United states

How abortion changes these remarkable interim campaigns

There was no doubt that the Supreme Court’s forthcoming abortion ruling, expected in the summer, would have a huge effect on this year’s interim campaigns. The problem was simply not expected to disrupt the competition so soon.

But with the expiration of a draft opinion this week signaling that the Supreme Court is likely to overturn Rowe v. Wade, candidates on the right and left are tackling the issue. Democrats, who want to maintain fine control of Congress, hope abortions will boost their electorate in an otherwise difficult year for the party – one characterized by low approval ratings for President Biden and frustration with the economy and inflation.
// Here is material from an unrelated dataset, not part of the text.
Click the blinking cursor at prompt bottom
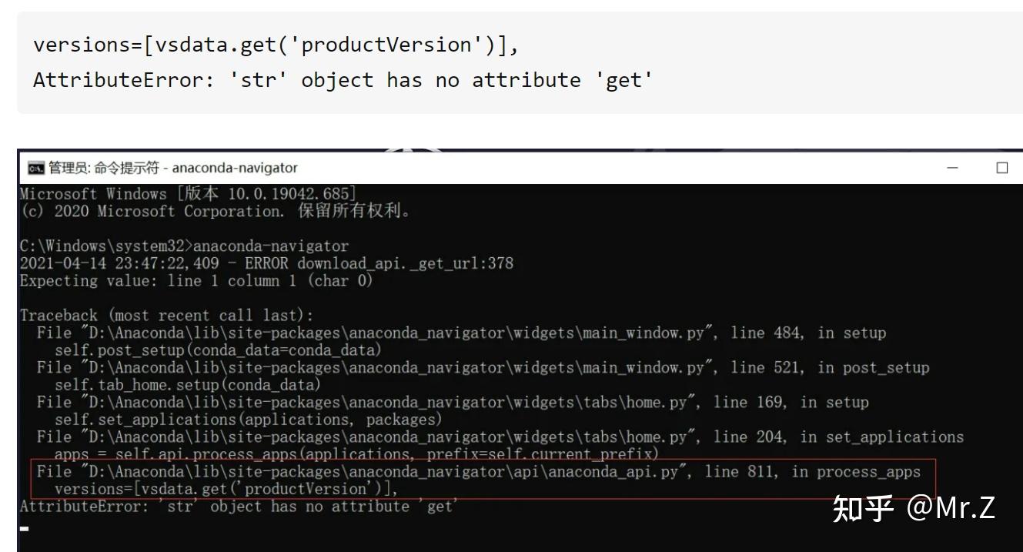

Stacey Abrams, the Democrat who is fighting for Georgia’s next governor in what will be one of the most closely watched contests in the country this autumn, has temporarily stopped raising funds for his campaign to raise money for human rights groups. on abortion.

And Georgia’s current governor, Brian Kemp, has been pushed to the right by his main rival, David Purdue, a Trump-backed former senator. Mr Purdue on Thursday pressured Mr Kemp to promise to convene a special session of the legislature to ban abortion altogether if the court lifted federal protections on abortion rights.

In the Republican Senate primary in Pennsylvania, a new ad on Thursday from the super PAC, which backed David McCormick in the race, warns that Dr. Mehmet Oz, a former host of The Dr. Oz Show and a top Mr. McCormick’s rival will “betray us” because “it’s not completely pro-life.”

The issue may also raise the profile of a far lesser-known Republican candidate in the Pennsylvania race: Katie Barnett, a political commentator who said the only exception should be when a mother’s life is at stake. The morning after the draft decision was published, Ms Barnett wrote on Twitter that it was a “by-product of rape” and attached a four-minute video that had been viewed more than 350,000 times.

In North Carolina, where an open Senate seat drew crowded primary elections on both sides of the aisle, alleged Democratic nominee Cherry Beasley portrays Republicans in the race as extremists who oppose abortion “even in the event of incest, rape or maternal health.” which is at risk. “

The alleged Democrat nominee for governor of Pennsylvania, Josh Shapiro, is not waiting for the winner of the Republican primary election on May 17 to be chosen to continue the attack. On Thursday, Mr Shapiro’s campaign aired a television commercial against State Senator Doug Mastriano, a leading Republican candidate, saying “he wants to ban abortion”.

The leak also raised the stakes in a critical Democratic rematch in Texas, where progressive lawyer Jessica Cisneros is running in a run-off on May 24 with Henry Cuelar, the only Democrat in Congress to vote against a House bill that would annulled the almost complete ban on abortions in Texas.

Minutes after the publication of the draft decision, she presented the competition as a chance to protect these rights.

In Arizona, where several Republicans are fighting for the chance to challenge Sen. Mark Kelly, a Democrat, Mr. Kelly presented the issue of abortion as a generational struggle for freedom. “It is wrong that my granddaughter may soon have fewer rights than my grandmother,” he wrote on Facebook on Tuesday.

Republican primary candidates in the race also addressed the issue. The Blake Masters, a venture capitalist, described abortion in graphic terms on Twitter, saying Mr Kelly “wants to force your country to allow it”.

Mark Bernovich, another leading Republican in the Arizona Senate primary and state attorney general, made the opposition to abortion a key point. He said the Supreme Court should send Rowe v. Wade “to the ashes of history, where it belongs.”